By: Officer Jermaine Galloway, aka Tall Cop Says Stop
(Originally Featured in Campus Safety Magazine, January/February 2016 Issue)
Vape pens are sweeping the country, but what we are quickly finding out (and many people still don’t know) is what is actually inside those vape pens. First, there are no absolutes when you talk about a vape pen or e- cigarette. There are vapes that work for nicotine, flavored oils without nicotine, marijuana and even synthetics. Many people are vaping marijuana, right in front of you, and you may have no idea. Therein lies the rub.
Now, we are not saying that everyone is smoking drugs out of vape pens. However, a lot of law enforcement officers are finding that many are using them for drugs.
WHAT’S INSIDE THAT PEN?
Last year in the January/February issue of Campus Safety magazine, I wrote an article on the use of marijuana concentrates and their popularity. Marijuana concentrates and vape pens are the perfect marriage. Concentrates come in oil, wax or crystal form, and the current version of vape pens can work for all three.
Here is where the hurdles occur. You can’t simply look at someone smoking from a vape pen and know what is inside that they are inhaling from. So, how can you figure out what someone is actually smoking?
First, we need to understand these pens a little better. The baseline when dealing with vape pens is there are NO ABSOLUTES.
When law enforcement officers and the public were first introduced to vape pens, many of us learned an electric device vaporizes a liquid form of nicotine. Many forms of nicotine are found in vape shops, convenience stores, gas stations, grocery outlets, and even alcohol outlets depending on the state.
Many of the pens you see that are being used for nicotine look similar to some of the pens in the drug world and vice/versa.
NO ONE SUSPECTS YOU’RE INHALING A DRUG
Over the last few years, vape pens for drug use have become popular. They can be colorful, small and very discrete, with the latter being a large selling point to these various pens. Imagine: sitting in class, at a stop light next to a police car, in a dance club or even in a movie theater taking a hit of a drug and no one around you even suspects drug use? Or sitting in a class room and the professor turns their back for a few seconds as they write on the dry erase board….meanwhile the person next to you is “vaping” but in actuality are taking a hit of something. What is that something you ask? If it is a drug, there is a good chance, it is marijuana.

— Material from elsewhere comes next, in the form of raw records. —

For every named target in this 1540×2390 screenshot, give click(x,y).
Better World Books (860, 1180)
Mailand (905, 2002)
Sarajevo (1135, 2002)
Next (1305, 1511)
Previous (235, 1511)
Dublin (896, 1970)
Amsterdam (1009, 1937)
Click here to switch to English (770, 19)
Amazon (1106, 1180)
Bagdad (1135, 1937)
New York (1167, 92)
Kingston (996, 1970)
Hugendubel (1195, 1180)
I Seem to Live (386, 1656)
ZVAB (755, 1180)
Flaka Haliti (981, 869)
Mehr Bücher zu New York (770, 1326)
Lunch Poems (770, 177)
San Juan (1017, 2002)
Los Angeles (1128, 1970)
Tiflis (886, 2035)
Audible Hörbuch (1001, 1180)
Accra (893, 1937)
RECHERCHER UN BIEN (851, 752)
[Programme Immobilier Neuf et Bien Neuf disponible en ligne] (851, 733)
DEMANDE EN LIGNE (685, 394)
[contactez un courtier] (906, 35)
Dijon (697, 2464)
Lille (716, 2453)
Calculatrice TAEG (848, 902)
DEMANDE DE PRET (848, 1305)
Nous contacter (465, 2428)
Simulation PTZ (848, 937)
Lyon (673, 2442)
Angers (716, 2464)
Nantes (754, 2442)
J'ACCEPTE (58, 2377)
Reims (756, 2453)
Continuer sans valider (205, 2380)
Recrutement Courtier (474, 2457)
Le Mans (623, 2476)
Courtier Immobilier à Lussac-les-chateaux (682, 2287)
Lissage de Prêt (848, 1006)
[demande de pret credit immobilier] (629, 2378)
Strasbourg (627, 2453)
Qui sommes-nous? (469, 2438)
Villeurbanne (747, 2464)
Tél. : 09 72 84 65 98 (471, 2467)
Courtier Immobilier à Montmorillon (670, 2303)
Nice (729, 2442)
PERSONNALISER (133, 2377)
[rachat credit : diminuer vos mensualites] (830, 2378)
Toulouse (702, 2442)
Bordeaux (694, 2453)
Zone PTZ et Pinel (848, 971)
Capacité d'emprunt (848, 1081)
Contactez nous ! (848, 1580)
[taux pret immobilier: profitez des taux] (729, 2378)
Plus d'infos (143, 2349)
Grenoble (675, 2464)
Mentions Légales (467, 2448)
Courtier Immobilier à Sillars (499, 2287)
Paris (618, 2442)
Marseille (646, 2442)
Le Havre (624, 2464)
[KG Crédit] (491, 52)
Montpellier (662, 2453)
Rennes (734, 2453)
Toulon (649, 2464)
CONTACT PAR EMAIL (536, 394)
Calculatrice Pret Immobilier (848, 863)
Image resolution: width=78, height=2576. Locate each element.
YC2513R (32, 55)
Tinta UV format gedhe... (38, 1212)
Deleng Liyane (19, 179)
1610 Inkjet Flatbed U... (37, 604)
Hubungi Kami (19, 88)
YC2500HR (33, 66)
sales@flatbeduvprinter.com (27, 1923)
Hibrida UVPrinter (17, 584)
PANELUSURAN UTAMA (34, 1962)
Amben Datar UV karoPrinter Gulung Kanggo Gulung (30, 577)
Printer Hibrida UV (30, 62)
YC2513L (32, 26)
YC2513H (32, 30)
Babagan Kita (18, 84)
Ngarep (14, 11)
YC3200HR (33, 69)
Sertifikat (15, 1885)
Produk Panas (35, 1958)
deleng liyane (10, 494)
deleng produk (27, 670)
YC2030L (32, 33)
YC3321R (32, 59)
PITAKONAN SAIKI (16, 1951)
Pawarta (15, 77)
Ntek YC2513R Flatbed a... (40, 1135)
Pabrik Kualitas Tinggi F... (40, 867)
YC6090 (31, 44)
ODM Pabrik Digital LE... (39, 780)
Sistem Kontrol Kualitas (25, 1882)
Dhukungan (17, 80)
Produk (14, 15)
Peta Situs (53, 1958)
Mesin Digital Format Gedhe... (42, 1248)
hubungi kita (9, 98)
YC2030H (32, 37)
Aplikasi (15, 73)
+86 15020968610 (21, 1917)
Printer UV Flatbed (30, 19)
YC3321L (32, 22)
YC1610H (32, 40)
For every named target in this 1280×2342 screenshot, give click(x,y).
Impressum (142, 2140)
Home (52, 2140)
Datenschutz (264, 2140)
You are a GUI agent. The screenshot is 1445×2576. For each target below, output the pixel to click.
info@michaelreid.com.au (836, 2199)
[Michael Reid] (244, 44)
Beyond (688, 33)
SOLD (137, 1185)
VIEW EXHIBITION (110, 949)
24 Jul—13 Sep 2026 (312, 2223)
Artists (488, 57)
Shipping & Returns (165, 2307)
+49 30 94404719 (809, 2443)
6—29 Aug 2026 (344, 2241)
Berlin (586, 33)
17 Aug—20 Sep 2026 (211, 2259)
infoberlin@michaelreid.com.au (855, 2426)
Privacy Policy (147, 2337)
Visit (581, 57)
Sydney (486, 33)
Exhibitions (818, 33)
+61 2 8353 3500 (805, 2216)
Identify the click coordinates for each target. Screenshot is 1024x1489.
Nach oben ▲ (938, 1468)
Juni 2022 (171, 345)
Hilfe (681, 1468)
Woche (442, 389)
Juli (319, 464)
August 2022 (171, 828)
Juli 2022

So how can this be done and others might not detect it? As mentioned in the previous article, marijuana concentrates can be hard to detect, carry very little odor and are not a green, leafy substance. Once you place these various forms of marijuana into a quality vape pen, that pen can produce little to no odor thereby reducing or eliminating the known odor of marijuana. Furthermore, the user is receiving a stronger high. Also, any odor that is present, and the lingering smell of marijuana, is reduced, again making it hard to detect.
HOW TO DETERMINE WHAT TYPE OF VAPE PEN IS BEING USED
First, you should open it. Inside of the pen you might see a raised wick surrounded by a coil, or a flat coil or just a cylinder. The packed or used residue of the product will be inside these areas.
Wax inside of a vape pen will generally test with law enforcement kits. Also, if the pen had been smoked recently, there sometimes will be the odor of smoked marijuana coming from inside of the pen.
It should be noted that a closed pen, with wax on the inside, will produce very little to no smell. Also, if you choose to open it, I would recommend wearing gloves as you don’t know the extraction method or what else it might contain.
Here are the substances we seem to be finding the most in vape pens during traffic stops, in schools, in hospitals, and in other public places: dry herbal marijuana, marijuana, wax, and marijuana oil.
In the end, vape pens are hard to identify, offer a new way of use, are VERY discrete, produce less of an odor and therefore can make some means of drug use easier to use and more mobile.